**Work item**
List all the lines in these records that hold "Identify".

-- Input for this task follows --

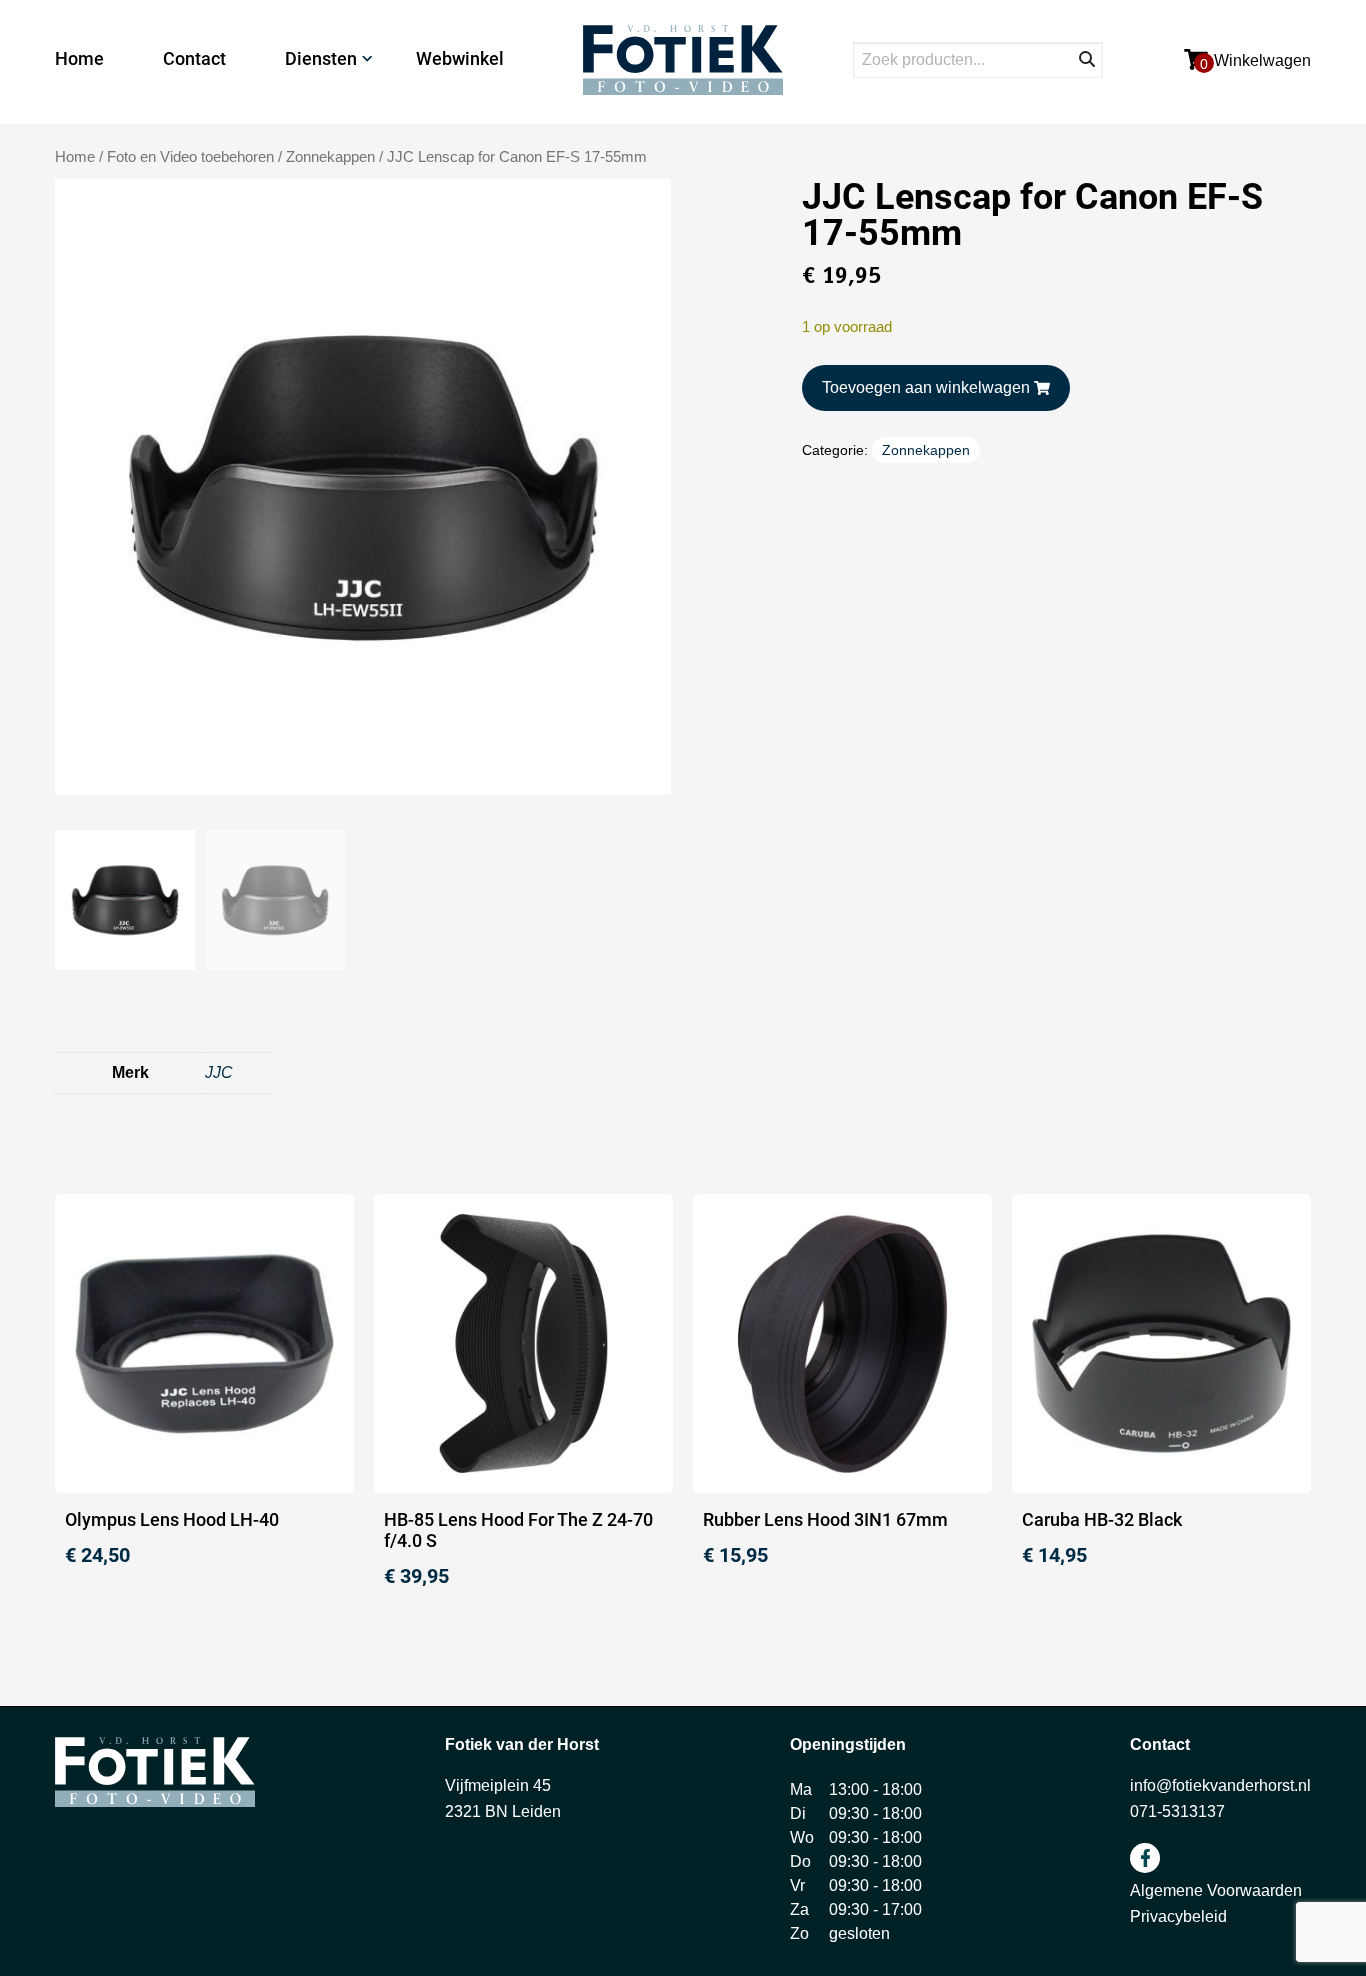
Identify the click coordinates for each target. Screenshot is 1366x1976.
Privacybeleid (1178, 1916)
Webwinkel (460, 58)
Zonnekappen (330, 157)
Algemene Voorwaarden (1216, 1890)
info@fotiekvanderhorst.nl (1220, 1785)
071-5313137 (1177, 1811)
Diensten (321, 58)
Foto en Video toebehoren (190, 157)
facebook (1145, 1858)
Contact (194, 58)
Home (79, 58)
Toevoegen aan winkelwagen (926, 387)
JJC (219, 1072)
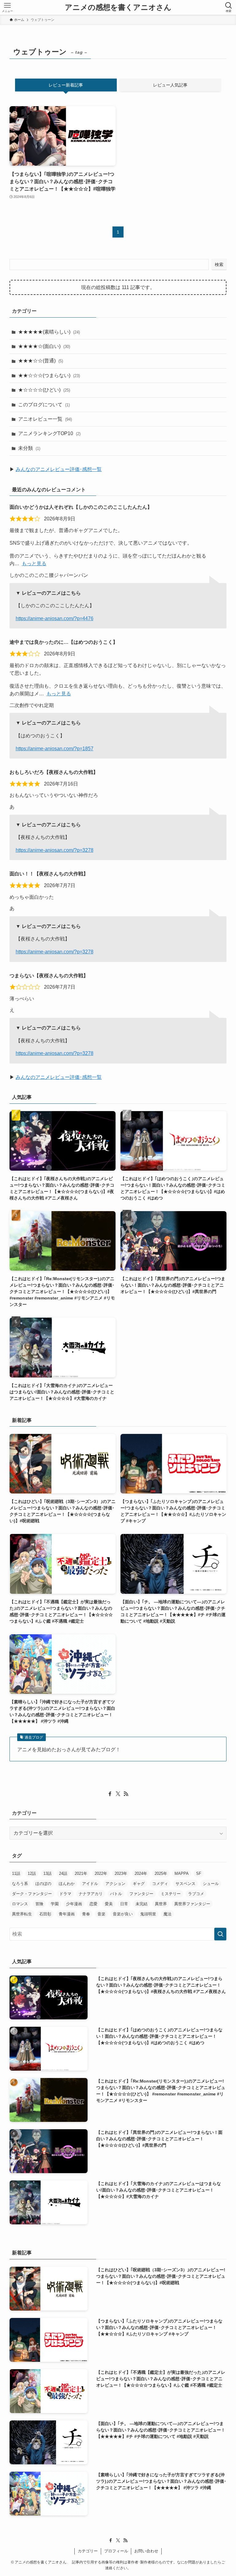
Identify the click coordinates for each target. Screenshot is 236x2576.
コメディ (160, 1883)
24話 (63, 1873)
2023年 (121, 1873)
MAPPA (182, 1873)
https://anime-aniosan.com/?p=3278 (54, 850)
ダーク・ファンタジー (32, 1893)
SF (198, 1873)
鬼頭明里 (148, 1914)
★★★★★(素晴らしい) (49, 331)
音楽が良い (123, 1914)
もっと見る (34, 563)
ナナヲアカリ (91, 1893)
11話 (16, 1873)
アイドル (90, 1883)
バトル (116, 1893)
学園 (55, 1904)
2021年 (81, 1873)
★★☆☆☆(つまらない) (49, 375)
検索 (219, 264)
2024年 (141, 1873)
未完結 (142, 1904)
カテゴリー (88, 2551)
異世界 (161, 1904)
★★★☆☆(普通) (40, 360)
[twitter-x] (118, 1794)
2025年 (161, 1873)
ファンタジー (141, 1893)
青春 (86, 1914)
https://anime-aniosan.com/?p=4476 (54, 618)
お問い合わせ (146, 2551)
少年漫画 (74, 1904)
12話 (32, 1873)
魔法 (167, 1914)
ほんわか (67, 1883)
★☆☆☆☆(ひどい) (44, 389)
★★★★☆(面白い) (44, 346)
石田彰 (45, 1914)
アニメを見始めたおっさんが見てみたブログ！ (68, 1749)
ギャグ (139, 1883)
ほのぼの (43, 1883)
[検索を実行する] (220, 1934)
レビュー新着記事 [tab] (66, 85)
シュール (211, 1883)
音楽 (101, 1914)
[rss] (126, 1794)
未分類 (29, 448)
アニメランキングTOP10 (49, 433)
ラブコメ (196, 1893)
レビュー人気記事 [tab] (170, 85)
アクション (115, 1883)
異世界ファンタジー (192, 1904)
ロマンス (20, 1904)
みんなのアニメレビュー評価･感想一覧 (59, 469)
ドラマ (65, 1893)
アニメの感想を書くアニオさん (118, 7)
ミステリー (171, 1893)
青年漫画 (67, 1914)
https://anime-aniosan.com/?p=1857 (54, 748)
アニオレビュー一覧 (45, 419)
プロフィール (116, 2551)
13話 (47, 1873)
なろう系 (20, 1883)
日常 (124, 1904)
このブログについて (44, 404)
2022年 (101, 1873)
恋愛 (93, 1904)
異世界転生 (22, 1914)
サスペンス (185, 1883)
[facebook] (110, 1794)
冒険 (39, 1904)
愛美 (109, 1904)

-- Input for this task concluded --

**Solved problem**
Identify the click coordinates for each target. Screenshot is 1366x1976.
Identify the click coordinates for each target. Screenshot is 236x2576.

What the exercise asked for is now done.